> [PASSAGE]:

::::

A note from Thick Dumpling Skin’s co-founder, Lisa Lee:
Almost a year ago, Retrofit Republic’s Community Heroes Lookbook landed on my radar.
I drooled over this lookbook at my desk, and almost died of happiness that they used real people in their fashion spreads. No wait, I take that back. I loved that they not only used real people in their fashion spreads, they wholeheartedly incorporated them and allowed fashion to ride on the wave of their stories.
That very day, the wheels in my head started to turn. I remember calling Lynn, so excitedly, and told her that I wanted to see something like that for Thick Dumpling Skin. I wanted us to highlight Asian American bodies and show off the beauty that carry us through thick and thin. They say that a picture speaks a thousand words, and how appropriate that we would use the very vehicle that has hurt us before, to change how we see ourselves?
Last week, we launched The Real Bodies Manifesto Lookbook with Retrofit Republic. Every time I see the images, and read the words of our models, I feel tiny goosebumps. However, since I am not fantastic with words, I’ve asked Yumi Pak, our most graceful model yet, to share some of her thoughts about the meaning of The Real Bodies Manifesto.
By Yumi Pak
Things I could have been nervous about, the day of the Real Bodies Manifesto photoshoot: BART running late; the makeup artist doing my eye makeup like I have a crease; being awkward in front of the camera.
The thing is, I wasn’t nervous about any of that. I made sure to get on an early enough train and figured that a makeup artist used to working with Asian Americans would know how to handle my flat eyelids. As for being awkward, I suspected it was an inevitability that no amount of worrying would change.

::::

> [SOURCE INFORMATION]:
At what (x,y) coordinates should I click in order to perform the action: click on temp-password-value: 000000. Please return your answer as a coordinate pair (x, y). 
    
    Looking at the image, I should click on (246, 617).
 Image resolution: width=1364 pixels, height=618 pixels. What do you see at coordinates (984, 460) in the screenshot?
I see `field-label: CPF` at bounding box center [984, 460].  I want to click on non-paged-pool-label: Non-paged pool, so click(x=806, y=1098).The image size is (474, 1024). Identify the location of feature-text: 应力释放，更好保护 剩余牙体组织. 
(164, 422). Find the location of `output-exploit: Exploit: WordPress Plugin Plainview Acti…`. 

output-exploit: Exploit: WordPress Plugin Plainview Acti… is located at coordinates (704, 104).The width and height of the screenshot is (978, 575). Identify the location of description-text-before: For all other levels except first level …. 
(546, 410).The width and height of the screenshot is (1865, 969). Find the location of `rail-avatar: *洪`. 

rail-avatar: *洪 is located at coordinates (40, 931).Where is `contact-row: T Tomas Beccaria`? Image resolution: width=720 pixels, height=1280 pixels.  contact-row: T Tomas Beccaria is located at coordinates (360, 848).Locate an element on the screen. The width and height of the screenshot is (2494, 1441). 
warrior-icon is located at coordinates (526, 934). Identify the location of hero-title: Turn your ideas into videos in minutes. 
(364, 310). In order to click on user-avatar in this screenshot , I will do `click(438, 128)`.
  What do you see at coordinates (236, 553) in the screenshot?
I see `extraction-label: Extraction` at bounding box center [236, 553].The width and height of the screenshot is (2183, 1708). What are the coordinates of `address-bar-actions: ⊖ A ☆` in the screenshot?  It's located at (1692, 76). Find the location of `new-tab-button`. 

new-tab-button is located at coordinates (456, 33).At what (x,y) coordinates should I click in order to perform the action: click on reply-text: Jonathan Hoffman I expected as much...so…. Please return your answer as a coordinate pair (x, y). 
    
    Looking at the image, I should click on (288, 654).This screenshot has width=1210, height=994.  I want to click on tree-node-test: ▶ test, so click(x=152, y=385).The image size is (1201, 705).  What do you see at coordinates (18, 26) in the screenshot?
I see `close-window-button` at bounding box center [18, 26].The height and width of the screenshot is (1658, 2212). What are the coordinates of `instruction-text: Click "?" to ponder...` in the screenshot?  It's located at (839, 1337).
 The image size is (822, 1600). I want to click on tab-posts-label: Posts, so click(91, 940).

::::

> [QUESTIONS TO ANSWER]:
A - In the Real Bodies Manifesto note, why does Lisa Lee ask Yumi Pak to share thoughts about the meaning of the manifesto? Answer in one to three sentences.
B - Write out everything in the Real Bodies Manifesto note from "A note from" down to "we see ourselves?".

> [EXERCISE SOLUTIONS]:
A - Lisa Lee asks Yumi Pak because, as she says, she is not fantastic with words. She calls Yumi Pak the most graceful model yet.

B -
A note from Thick Dumpling Skin’s co-founder, Lisa Lee:
Almost a year ago, Retrofit Republic’s Community Heroes Lookbook landed on my radar.
I drooled over this lookbook at my desk, and almost died of happiness that they used real people in their fashion spreads. No wait, I take that back. I loved that they not only used real people in their fashion spreads, they wholeheartedly incorporated them and allowed fashion to ride on the wave of their stories.
That very day, the wheels in my head started to turn. I remember calling Lynn, so excitedly, and told her that I wanted to see something like that for Thick Dumpling Skin. I wanted us to highlight Asian American bodies and show off the beauty that carry us through thick and thin. They say that a picture speaks a thousand words, and how appropriate that we would use the very vehicle that has hurt us before, to change how we see ourselves?